WHAT THE TASK ASKS »
Copy out each line below containing "chart".

DATA FOR THIS EXERCISE »
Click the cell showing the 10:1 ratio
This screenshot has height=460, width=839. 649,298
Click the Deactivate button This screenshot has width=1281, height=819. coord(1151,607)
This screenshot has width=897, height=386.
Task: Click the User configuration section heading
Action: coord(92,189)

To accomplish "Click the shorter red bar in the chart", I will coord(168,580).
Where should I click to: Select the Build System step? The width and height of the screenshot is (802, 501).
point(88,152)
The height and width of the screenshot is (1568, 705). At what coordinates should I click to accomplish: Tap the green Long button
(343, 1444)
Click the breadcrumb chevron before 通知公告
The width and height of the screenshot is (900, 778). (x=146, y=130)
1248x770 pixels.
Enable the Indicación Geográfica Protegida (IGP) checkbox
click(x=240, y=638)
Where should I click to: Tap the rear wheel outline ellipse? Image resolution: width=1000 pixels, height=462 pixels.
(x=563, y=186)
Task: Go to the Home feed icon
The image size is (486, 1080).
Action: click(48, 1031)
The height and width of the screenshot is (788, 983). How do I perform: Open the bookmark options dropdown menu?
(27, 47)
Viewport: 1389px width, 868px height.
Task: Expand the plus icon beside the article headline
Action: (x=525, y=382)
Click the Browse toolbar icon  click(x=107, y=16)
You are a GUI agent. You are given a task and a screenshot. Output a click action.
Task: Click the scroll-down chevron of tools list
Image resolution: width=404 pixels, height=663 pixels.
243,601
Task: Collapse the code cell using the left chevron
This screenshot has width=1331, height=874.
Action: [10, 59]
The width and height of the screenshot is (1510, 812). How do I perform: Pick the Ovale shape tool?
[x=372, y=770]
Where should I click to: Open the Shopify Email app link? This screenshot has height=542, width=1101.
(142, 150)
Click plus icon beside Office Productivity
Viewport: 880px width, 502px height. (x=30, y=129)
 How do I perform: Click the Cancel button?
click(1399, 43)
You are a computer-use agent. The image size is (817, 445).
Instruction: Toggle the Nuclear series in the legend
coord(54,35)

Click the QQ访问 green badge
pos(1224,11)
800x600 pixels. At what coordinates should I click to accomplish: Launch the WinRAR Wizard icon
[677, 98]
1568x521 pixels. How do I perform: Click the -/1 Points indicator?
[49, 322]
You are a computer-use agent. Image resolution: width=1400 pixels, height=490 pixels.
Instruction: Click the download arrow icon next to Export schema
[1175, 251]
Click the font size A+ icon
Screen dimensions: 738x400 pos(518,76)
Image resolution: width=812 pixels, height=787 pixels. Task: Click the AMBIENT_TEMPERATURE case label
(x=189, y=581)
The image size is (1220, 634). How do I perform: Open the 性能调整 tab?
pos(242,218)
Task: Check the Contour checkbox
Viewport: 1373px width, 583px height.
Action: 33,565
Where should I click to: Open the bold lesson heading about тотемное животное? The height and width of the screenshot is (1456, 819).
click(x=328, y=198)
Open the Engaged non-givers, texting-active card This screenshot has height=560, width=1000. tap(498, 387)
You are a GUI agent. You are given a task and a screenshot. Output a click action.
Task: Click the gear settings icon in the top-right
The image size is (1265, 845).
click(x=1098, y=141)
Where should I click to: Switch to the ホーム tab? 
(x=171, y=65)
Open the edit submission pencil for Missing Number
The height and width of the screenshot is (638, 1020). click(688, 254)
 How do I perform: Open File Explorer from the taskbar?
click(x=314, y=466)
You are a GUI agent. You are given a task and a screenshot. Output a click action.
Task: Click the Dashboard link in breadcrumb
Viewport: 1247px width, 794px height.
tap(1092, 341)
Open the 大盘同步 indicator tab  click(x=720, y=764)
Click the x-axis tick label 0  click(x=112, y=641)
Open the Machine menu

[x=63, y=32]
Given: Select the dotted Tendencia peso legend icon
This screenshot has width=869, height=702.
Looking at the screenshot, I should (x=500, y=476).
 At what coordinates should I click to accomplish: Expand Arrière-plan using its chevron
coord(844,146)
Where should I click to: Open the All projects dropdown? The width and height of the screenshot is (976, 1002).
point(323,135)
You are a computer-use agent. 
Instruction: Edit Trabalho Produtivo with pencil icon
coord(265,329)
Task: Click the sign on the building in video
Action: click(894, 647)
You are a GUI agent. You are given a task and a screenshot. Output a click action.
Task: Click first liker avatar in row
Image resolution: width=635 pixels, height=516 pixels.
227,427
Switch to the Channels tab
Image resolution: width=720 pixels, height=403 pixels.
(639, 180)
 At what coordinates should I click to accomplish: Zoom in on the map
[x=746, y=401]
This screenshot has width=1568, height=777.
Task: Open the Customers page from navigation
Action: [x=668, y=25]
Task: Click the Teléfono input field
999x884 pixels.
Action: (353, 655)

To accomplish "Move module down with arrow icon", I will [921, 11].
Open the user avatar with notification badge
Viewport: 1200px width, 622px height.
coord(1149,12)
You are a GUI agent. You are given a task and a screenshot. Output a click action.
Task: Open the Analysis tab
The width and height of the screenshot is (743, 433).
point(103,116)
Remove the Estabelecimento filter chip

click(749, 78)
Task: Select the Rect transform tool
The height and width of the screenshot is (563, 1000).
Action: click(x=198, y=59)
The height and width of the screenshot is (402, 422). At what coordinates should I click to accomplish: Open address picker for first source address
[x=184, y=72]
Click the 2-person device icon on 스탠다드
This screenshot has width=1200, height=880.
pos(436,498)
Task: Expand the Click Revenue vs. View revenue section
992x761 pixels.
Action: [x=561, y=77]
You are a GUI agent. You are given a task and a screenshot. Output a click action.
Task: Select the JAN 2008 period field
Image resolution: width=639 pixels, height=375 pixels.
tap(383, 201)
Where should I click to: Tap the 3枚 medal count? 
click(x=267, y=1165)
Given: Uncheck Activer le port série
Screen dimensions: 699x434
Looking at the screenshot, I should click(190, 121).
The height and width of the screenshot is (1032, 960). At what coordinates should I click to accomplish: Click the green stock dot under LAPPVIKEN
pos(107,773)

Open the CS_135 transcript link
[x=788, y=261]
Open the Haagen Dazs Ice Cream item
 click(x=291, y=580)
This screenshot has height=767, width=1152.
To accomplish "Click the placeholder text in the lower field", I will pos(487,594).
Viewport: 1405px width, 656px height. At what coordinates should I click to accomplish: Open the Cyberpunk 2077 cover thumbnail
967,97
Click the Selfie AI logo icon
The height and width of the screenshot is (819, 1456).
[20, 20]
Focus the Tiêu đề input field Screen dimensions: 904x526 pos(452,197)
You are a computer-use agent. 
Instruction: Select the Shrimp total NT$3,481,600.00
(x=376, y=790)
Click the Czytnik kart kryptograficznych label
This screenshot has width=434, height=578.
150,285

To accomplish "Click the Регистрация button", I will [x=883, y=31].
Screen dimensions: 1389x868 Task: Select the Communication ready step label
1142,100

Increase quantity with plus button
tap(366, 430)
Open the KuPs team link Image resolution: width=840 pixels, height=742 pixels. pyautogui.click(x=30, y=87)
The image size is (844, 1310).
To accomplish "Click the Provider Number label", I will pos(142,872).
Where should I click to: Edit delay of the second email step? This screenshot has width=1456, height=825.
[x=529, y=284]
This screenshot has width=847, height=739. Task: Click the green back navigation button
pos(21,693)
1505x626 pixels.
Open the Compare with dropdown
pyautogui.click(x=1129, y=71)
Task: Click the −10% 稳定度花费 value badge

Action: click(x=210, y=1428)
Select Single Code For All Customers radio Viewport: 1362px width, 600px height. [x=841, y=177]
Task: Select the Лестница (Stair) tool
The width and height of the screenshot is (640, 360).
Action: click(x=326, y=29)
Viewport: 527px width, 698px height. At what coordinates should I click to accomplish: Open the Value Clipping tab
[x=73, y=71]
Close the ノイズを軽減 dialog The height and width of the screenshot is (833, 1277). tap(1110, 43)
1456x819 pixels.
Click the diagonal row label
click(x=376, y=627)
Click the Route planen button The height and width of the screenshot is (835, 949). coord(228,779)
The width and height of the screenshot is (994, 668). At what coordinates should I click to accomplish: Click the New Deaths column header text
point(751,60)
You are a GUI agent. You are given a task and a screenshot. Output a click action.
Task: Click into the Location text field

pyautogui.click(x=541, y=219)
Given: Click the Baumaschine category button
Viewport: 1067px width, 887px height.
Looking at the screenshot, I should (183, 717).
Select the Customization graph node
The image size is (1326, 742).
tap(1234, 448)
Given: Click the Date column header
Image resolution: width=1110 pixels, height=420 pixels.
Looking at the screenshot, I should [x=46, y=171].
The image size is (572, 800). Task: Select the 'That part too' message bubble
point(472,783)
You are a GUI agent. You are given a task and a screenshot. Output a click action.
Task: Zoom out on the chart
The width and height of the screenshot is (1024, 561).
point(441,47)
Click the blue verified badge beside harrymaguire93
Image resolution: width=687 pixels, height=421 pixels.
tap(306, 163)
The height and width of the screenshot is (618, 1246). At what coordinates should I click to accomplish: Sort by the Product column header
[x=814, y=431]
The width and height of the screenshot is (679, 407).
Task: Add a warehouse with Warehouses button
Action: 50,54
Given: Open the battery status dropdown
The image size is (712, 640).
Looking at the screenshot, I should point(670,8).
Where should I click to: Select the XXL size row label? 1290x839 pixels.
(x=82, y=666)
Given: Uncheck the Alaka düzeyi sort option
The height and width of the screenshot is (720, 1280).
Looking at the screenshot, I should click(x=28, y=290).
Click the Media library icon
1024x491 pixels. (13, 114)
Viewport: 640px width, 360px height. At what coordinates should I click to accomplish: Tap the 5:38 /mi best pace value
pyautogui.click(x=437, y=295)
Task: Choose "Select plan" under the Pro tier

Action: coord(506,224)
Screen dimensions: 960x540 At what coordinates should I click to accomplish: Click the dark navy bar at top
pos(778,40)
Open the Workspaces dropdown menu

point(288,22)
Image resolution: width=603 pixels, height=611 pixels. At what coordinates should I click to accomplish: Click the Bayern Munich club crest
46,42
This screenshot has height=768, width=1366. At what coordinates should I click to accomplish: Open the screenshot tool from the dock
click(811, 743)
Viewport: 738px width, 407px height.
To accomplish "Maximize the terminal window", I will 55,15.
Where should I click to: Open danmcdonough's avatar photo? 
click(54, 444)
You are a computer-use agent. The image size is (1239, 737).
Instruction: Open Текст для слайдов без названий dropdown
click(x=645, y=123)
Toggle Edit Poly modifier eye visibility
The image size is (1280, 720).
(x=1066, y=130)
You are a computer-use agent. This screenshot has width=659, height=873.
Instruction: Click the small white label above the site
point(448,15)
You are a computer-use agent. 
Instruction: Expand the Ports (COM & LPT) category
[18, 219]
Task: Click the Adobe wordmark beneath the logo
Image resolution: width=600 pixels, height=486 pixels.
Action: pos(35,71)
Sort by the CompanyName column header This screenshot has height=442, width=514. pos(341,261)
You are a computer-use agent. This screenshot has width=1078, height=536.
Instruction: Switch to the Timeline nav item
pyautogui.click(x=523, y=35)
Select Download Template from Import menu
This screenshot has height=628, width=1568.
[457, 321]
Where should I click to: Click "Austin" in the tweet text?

ANSWER FOR THIS EXERCISE »
To accomplish "Click the shorter red bar in the chart", I will coord(168,580).
Task: Zoom out on the chart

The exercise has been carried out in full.